Музыка зазвучала снова, на сей раз это было что-то похожее на надрывный цыганский романс без слов, и каждое слово поэмы, бросаемое Павлом в потрясенный зал, ложилось горячо и точно, попадало, как пуля в мишень:
- Мария, ближе! В раздетом бесстыдстве, в боящейся дрожи ли, но дай твоих губ неисцветшую прелесть: я с сердцем ни разу до мая не дожили, а в прожитой жизни лишь сотый апрель есть. Мария! Поэт сонеты поет Тиане, а я - весь из мяса, человек весь - тело твое просто прошу, как просят христиане - «хлеб наш насущный даждь нам днесь». Мария - дай! Мария! Имя твое я боюсь забыть, как поэт боится забыть какое-то в муках ночей рожденное слово, величием равное богу…

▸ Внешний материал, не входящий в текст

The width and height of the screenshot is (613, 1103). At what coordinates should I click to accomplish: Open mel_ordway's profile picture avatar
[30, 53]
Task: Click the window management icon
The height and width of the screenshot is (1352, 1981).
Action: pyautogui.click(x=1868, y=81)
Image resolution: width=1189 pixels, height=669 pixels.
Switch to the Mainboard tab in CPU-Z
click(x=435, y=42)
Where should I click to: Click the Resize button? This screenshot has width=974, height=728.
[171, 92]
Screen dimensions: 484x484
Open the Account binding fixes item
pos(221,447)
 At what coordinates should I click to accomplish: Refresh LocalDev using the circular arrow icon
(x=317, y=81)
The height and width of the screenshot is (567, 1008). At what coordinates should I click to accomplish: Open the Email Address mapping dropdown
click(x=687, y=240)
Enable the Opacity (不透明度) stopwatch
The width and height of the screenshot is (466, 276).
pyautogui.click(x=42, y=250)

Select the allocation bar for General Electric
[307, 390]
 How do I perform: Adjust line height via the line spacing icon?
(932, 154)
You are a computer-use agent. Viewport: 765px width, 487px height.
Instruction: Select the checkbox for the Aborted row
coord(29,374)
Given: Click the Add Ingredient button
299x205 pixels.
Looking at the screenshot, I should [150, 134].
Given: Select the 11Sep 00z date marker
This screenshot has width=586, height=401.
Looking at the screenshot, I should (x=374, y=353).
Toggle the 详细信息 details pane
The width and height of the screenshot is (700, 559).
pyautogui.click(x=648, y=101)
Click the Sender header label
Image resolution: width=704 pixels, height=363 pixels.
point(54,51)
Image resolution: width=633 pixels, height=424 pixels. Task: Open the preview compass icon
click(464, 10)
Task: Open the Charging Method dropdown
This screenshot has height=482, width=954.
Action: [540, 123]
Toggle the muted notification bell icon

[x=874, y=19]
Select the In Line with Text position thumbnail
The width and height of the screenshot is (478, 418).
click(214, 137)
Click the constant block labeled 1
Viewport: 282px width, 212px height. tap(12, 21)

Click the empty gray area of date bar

...Когда Павел закончил читать на строках:
- Трясущимся людям в квартирное тихо стоглазое зарево рвется с пристани. Крик последний, ты хоть о том, что горю, в столетия выстони! - умолк, постоял пару мгновений у края сцены, с отчаянием вглядываясь, словно в поисках ветреной возлюбленной, и, безнадежно махнув рукой, ушел в кулису - зал рыдал, аплодировал и снова рыдал, а Юрий Павлович, то хлопая, то вытирая глаза, сам всхлипывал и готов был сам притащить к сыну эту чертову Марию, притащить за косы, раз она заставляет Павлушку так страдать!..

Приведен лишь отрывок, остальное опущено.